Hub model output re-partition benchmarks

Load packages

Install benchmarking dependencies



Connect to test hubs

Define paths to test hubs

Baseline std hubverse hub

baseline_hub_path <- "repartioned_hubs/flusight-hub_std_csv"

Baseline parquet hubs

baseline_parquet_hub_path <- "repartioned_hubs/flusight-hub_model_id-reference_date_parquet/model-output"

Reference Date re-partitioned hubs

Will be connecting using connect_model_output function as connect_hub needs some additional work to correctly connect to re-partitioned hubs.

Hence the paths to the repartitioned hubs point to the model-output directory of each hub.

ref_date_csv_hubpath <- "repartioned_hubs/flusight-hub_reference_date_csv/model-output"
ref_date_parquet_hubpath <- "repartioned_hubs/flusight-hub_reference_date_parquet/model-output"

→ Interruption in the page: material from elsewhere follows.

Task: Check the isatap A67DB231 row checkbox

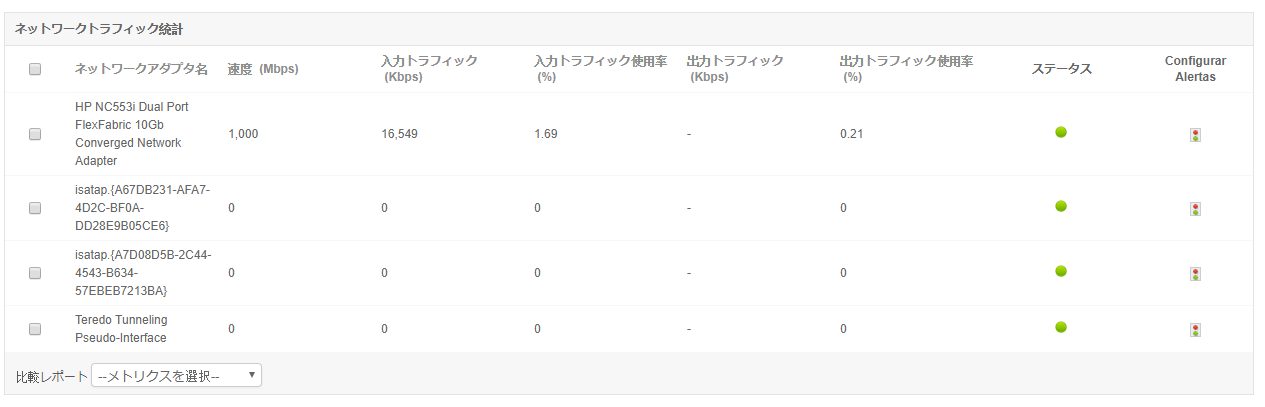Action: pyautogui.click(x=35, y=208)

Target re-partitioned hubs

target_csv_hubpath <- "repartioned_hubs/flusight-hub_target_csv/model-output"
target_parquet_hubpath <- "repartioned_hubs/flusight-hub_target_parquet/model-output"

DuckDB database path

duckdb_hub_path <- fs::path("repartioned_hubs", "flusight-hub.duckdb")

Connect to hubs

Baseline hub

baseline_csv_hub_con <- connect_hub(baseline_hub_path)
── <hub_connection/FileSystemDataset> ──
• hub_name: "US CDC FluSight"
• hub_path: 'repartioned_hubs/flusight-hub_std_csv'
• file_format: "csv(613/613)"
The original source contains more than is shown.